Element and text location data

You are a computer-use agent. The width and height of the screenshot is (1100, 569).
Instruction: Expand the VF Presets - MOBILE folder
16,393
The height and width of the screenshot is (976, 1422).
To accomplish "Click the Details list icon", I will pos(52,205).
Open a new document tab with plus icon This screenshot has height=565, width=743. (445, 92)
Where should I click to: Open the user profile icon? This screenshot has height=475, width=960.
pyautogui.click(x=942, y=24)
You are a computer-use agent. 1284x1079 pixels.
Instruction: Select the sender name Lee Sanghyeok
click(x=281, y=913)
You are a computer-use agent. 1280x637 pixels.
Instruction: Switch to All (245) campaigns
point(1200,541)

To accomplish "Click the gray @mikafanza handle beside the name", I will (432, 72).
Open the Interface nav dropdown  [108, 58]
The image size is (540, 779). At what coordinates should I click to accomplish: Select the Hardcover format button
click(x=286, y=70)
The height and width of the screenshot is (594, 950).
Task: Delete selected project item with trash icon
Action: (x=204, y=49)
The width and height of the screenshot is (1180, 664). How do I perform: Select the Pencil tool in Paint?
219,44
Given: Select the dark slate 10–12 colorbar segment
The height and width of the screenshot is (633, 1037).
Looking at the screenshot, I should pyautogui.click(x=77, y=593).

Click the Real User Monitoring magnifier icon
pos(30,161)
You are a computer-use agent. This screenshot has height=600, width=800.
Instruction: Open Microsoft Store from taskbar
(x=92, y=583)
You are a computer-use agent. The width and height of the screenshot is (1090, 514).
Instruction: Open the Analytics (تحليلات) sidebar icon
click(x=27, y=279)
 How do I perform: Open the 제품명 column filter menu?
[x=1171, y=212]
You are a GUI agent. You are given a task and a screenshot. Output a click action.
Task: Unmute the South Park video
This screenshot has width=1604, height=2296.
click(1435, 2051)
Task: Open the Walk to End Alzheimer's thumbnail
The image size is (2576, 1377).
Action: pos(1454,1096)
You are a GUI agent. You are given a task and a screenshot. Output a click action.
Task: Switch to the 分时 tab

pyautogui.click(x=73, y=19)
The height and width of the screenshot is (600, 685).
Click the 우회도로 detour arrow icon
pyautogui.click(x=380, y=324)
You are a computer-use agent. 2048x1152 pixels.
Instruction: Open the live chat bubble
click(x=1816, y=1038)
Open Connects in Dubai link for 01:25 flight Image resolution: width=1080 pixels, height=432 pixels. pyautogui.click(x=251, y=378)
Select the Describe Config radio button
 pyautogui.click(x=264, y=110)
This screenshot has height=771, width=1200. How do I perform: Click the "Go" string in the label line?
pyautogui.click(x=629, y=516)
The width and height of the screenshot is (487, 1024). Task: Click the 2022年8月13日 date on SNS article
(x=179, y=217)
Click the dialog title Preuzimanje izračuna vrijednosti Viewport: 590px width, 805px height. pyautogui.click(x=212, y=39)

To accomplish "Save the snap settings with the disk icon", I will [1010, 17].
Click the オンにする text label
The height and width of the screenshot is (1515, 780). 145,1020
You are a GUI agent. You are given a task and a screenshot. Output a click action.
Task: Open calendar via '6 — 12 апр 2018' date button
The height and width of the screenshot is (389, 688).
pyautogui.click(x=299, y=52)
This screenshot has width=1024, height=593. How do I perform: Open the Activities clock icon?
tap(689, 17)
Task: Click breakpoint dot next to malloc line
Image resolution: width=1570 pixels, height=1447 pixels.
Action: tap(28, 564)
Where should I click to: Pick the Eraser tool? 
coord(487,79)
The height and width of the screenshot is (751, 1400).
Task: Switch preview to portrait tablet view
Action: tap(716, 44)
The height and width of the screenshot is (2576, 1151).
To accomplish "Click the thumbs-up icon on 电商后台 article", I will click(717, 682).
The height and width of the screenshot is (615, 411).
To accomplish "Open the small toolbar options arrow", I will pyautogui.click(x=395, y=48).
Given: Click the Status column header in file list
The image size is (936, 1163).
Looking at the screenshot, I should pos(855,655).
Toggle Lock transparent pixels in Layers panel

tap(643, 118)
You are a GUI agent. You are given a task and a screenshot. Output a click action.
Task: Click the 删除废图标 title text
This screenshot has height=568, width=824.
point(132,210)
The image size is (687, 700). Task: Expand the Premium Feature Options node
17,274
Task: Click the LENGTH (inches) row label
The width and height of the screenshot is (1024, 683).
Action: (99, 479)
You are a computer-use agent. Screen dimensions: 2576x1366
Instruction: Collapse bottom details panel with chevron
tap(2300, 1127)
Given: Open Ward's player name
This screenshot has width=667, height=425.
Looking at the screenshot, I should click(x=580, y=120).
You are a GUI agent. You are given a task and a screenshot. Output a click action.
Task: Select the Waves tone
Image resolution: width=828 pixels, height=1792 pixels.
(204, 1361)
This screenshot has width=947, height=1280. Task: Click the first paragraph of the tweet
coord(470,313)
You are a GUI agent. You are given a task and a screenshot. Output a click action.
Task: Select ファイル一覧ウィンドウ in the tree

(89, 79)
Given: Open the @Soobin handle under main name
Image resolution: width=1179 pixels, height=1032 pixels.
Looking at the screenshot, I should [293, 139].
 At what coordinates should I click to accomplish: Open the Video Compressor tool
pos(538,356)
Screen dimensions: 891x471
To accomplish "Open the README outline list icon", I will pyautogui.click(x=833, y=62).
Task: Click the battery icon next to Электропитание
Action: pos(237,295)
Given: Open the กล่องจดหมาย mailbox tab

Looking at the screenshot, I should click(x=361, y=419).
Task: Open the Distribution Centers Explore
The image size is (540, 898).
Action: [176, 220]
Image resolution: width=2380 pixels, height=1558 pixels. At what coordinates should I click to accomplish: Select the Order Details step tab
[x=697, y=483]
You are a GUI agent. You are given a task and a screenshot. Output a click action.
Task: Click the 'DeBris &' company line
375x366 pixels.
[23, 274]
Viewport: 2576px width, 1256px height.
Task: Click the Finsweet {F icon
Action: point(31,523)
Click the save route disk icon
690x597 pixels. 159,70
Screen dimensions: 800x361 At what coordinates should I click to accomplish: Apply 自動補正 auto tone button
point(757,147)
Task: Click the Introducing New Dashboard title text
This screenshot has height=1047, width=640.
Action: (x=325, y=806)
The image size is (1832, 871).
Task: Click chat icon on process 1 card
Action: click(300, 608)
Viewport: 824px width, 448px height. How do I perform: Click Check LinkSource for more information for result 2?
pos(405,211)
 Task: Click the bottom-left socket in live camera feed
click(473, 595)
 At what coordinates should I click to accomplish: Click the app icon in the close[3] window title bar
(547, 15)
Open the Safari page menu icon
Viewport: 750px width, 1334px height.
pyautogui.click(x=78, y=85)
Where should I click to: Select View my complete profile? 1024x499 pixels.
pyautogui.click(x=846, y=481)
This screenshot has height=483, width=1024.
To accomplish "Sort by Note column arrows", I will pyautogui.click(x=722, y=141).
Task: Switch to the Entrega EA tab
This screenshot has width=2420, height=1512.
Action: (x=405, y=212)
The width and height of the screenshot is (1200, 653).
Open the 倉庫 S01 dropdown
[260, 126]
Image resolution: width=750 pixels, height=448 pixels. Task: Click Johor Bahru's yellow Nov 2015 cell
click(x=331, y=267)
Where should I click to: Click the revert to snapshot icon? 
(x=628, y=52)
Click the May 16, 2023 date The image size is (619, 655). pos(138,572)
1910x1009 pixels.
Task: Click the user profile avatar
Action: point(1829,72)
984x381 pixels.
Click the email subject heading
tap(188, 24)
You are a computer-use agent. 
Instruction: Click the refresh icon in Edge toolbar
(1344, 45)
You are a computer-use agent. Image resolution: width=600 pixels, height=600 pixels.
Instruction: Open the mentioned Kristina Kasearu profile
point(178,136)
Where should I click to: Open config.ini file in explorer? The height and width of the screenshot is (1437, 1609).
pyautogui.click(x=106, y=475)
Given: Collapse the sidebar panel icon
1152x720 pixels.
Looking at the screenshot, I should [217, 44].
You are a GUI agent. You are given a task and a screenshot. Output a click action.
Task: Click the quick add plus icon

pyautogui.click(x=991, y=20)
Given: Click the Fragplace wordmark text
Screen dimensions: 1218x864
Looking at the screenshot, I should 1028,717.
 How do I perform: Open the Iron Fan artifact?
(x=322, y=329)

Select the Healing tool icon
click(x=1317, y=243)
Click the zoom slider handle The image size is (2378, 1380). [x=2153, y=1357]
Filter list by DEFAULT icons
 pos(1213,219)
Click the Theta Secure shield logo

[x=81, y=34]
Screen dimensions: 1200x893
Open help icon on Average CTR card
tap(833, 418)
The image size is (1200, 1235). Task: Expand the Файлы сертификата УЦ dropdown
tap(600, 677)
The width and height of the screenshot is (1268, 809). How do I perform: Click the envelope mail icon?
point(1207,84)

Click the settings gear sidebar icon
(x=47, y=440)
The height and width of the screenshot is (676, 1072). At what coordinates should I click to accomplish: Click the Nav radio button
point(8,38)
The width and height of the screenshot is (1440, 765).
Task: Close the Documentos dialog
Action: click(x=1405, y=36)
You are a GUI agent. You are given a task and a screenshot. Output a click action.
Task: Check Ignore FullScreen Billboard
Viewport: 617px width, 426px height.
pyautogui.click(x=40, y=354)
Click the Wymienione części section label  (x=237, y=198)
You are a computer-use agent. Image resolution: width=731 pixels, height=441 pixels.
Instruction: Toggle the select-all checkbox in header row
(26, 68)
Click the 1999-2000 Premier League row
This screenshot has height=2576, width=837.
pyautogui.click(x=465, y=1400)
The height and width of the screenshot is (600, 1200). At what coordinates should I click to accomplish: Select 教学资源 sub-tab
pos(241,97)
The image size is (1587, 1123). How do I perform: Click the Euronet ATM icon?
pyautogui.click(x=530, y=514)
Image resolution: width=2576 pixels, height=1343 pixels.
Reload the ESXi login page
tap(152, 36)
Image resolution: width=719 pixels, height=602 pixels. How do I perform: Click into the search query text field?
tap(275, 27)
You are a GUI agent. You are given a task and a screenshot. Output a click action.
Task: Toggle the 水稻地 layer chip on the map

§ **Problem description**
Write out the lines from the one containing "Task: Click the LENGTH (inches) row label" through the one containing "Action: click(300, 608)", exactly as they appear.

§ **Exercise answer**
Task: Click the LENGTH (inches) row label
The width and height of the screenshot is (1024, 683).
Action: (99, 479)
You are a computer-use agent. Screen dimensions: 2576x1366
Instruction: Collapse bottom details panel with chevron
tap(2300, 1127)
Given: Open Ward's player name
This screenshot has width=667, height=425.
Looking at the screenshot, I should click(x=580, y=120).
You are a GUI agent. You are given a task and a screenshot. Output a click action.
Task: Select the Waves tone
Image resolution: width=828 pixels, height=1792 pixels.
(204, 1361)
This screenshot has width=947, height=1280. Task: Click the first paragraph of the tweet
coord(470,313)
You are a GUI agent. You are given a task and a screenshot. Output a click action.
Task: Select ファイル一覧ウィンドウ in the tree

(89, 79)
Given: Open the @Soobin handle under main name
Image resolution: width=1179 pixels, height=1032 pixels.
Looking at the screenshot, I should [293, 139].
 At what coordinates should I click to accomplish: Open the Video Compressor tool
pos(538,356)
Screen dimensions: 891x471
To accomplish "Open the README outline list icon", I will pyautogui.click(x=833, y=62).
Task: Click the battery icon next to Электропитание
Action: pos(237,295)
Given: Open the กล่องจดหมาย mailbox tab

Looking at the screenshot, I should click(x=361, y=419).
Task: Open the Distribution Centers Explore
The image size is (540, 898).
Action: [176, 220]
Image resolution: width=2380 pixels, height=1558 pixels. At what coordinates should I click to accomplish: Select the Order Details step tab
[x=697, y=483]
You are a GUI agent. You are given a task and a screenshot. Output a click action.
Task: Click the 'DeBris &' company line
375x366 pixels.
[23, 274]
Viewport: 2576px width, 1256px height.
Task: Click the Finsweet {F icon
Action: point(31,523)
Click the save route disk icon
690x597 pixels. 159,70
Screen dimensions: 800x361 At what coordinates should I click to accomplish: Apply 自動補正 auto tone button
point(757,147)
Task: Click the Introducing New Dashboard title text
This screenshot has height=1047, width=640.
Action: (x=325, y=806)
The image size is (1832, 871).
Task: Click chat icon on process 1 card
Action: click(300, 608)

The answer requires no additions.